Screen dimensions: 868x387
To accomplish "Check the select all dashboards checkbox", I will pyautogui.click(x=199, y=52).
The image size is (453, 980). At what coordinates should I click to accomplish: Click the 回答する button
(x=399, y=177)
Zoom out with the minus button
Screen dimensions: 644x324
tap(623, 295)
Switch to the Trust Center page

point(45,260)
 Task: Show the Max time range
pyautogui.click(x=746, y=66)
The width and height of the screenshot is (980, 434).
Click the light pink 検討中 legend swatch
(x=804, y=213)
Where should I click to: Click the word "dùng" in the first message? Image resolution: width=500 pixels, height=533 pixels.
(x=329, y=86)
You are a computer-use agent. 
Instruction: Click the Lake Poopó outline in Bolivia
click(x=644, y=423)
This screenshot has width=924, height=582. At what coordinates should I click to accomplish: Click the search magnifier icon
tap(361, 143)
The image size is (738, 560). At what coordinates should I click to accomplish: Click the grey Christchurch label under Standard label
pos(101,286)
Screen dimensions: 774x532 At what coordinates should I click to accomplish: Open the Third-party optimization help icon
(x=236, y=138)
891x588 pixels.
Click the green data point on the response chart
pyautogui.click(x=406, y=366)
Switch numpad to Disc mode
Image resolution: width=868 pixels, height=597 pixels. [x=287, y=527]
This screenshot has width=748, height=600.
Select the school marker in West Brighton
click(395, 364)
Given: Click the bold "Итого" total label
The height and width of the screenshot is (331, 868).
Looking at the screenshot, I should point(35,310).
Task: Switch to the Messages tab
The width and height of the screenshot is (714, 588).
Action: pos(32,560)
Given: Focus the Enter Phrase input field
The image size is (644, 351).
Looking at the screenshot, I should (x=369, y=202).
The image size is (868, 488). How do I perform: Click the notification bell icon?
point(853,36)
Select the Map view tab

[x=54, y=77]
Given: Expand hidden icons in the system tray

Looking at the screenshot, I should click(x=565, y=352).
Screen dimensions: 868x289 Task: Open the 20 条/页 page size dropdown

WHAT TO DO: Nothing in the entries should be left out; please reproduce them all exactly.

RESPONSE TO THIS TASK:
Screen dimensions: 868x387
To accomplish "Check the select all dashboards checkbox", I will pyautogui.click(x=199, y=52).
The image size is (453, 980). At what coordinates should I click to accomplish: Click the 回答する button
(x=399, y=177)
Zoom out with the minus button
Screen dimensions: 644x324
tap(623, 295)
Switch to the Trust Center page

point(45,260)
 Task: Show the Max time range
pyautogui.click(x=746, y=66)
The width and height of the screenshot is (980, 434).
Click the light pink 検討中 legend swatch
(x=804, y=213)
Where should I click to: Click the word "dùng" in the first message? Image resolution: width=500 pixels, height=533 pixels.
(x=329, y=86)
You are a computer-use agent. 
Instruction: Click the Lake Poopó outline in Bolivia
click(x=644, y=423)
This screenshot has width=924, height=582. At what coordinates should I click to accomplish: Click the search magnifier icon
tap(361, 143)
The image size is (738, 560). At what coordinates should I click to accomplish: Click the grey Christchurch label under Standard label
pos(101,286)
Screen dimensions: 774x532 At what coordinates should I click to accomplish: Open the Third-party optimization help icon
(x=236, y=138)
891x588 pixels.
Click the green data point on the response chart
pyautogui.click(x=406, y=366)
Switch numpad to Disc mode
Image resolution: width=868 pixels, height=597 pixels. [x=287, y=527]
This screenshot has width=748, height=600.
Select the school marker in West Brighton
click(395, 364)
Given: Click the bold "Итого" total label
The height and width of the screenshot is (331, 868).
Looking at the screenshot, I should point(35,310).
Task: Switch to the Messages tab
The width and height of the screenshot is (714, 588).
Action: pos(32,560)
Given: Focus the Enter Phrase input field
The image size is (644, 351).
Looking at the screenshot, I should (x=369, y=202).
The image size is (868, 488). How do I perform: Click the notification bell icon?
point(853,36)
Select the Map view tab

[x=54, y=77]
Given: Expand hidden icons in the system tray

Looking at the screenshot, I should click(x=565, y=352).
Screen dimensions: 868x289 Task: Open the 20 条/页 page size dropdown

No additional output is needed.